Publishing Web Data

How to Publish Web Data for Effective Discovery and Synchronization

Publishing RDF or RDFa has limited value unless your data can be easily discovered and efficiently kept in sync by remote databases. This article by the Sindice Team describes the practical steps content providers can take to begin publishing effectively into the web of data.

  1. Publish data as machine readable pages
  2. Enable effective Discovery and Synchronization
  3. Tell Sindice about your site
  4. Check that your site has been Discovered and Synchronized

1. Publish your data using RDFa, RDF or Microformats 

There are several options to publish data using semantic standards. For many website owners, the easiest is to embed the extra markup directly into the HTML pages by using RDFa or Microformats. In this way the same page can read by people and parsed by computers; for most publishers and content management systems this simply means adding the markup support into the current HTML templates.

An alternative to embedding semantic data into your pages is to publish two formats of the content: one format for people, and a different one computers. This is done by supporting content negotiation as described in the tutorial How to publish Linked Data on the Web.  In supporting semantic content negotiation, a web server which normally provides HTML sends RDF format if the HTTP request Accept header contains 'application/rdf+xml'. Sindice uses an Accept header similar to application/rdf+xml, text/turtle, text/n3, application/xhtml+xml; q=0.9, text/html; q=0.8, text/plain; q=0.6, */*. Content negotiation allows people to view the standard HTML pages, while semantic engines like Sindice receive the corresponding semantic data directly.

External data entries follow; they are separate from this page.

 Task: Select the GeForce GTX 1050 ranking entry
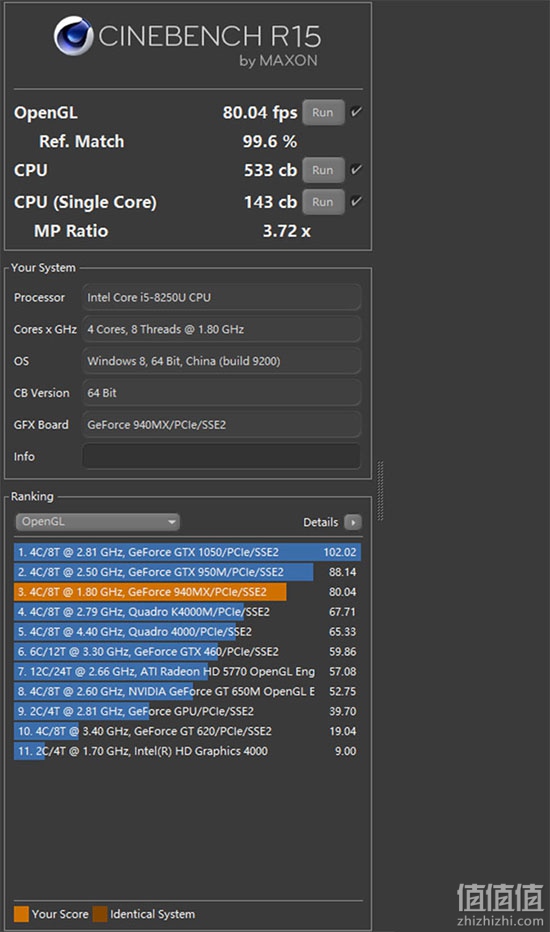(187, 552)
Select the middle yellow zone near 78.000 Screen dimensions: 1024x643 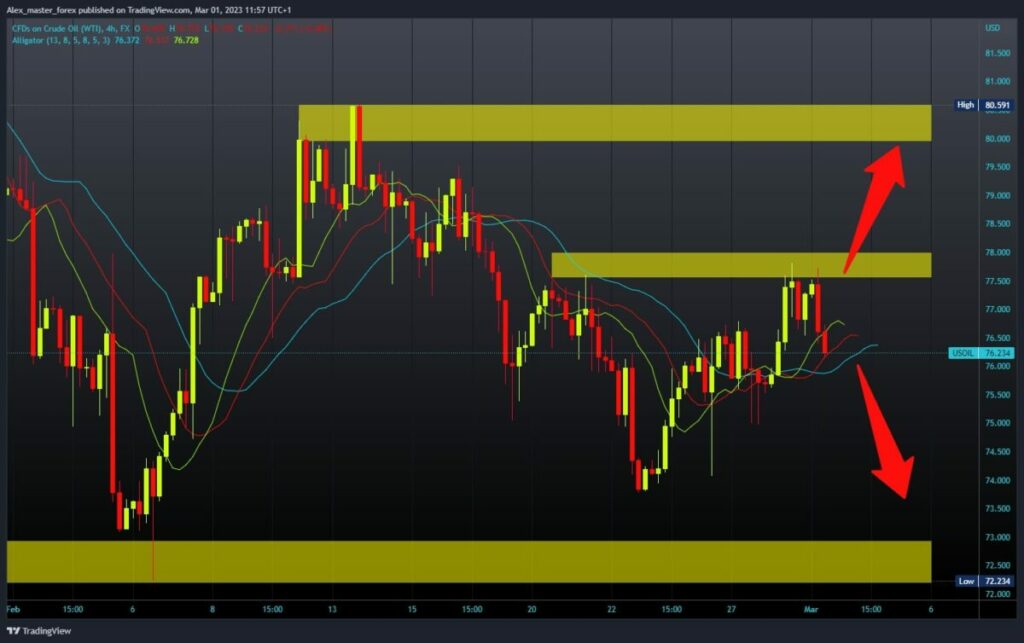(740, 264)
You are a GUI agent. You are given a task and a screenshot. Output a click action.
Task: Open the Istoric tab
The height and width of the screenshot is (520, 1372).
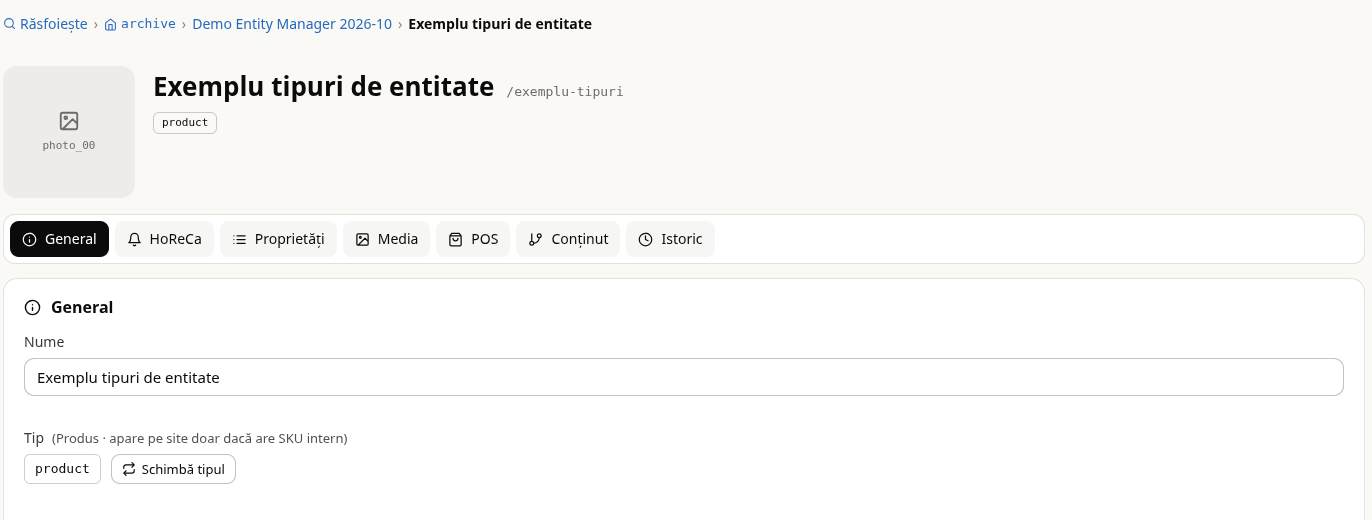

Content providers who wish simply to provide a large RDF dataset dump can do so by following the procedures defined for the Semantic Sitemap Extension. While this format is less useful for frequently changing data, it is sometimes an appropriate choice for large datasets.

Sindice, the semantic web index at www.sindice.com supports all of the above methods. 

For help in publishing great data, be sure you visit the Sindice Web Data Inspector. The Web Data Inspector will assist you by providing interactive data visualization and validation services.

2. Enable effective Discovery and Synchronization

You are now ready to enable your website for effective discovery and synchronization. Your goal is to allow Sindice and other engines to discover what is new or recently changed on your site in an efficient and timely manner.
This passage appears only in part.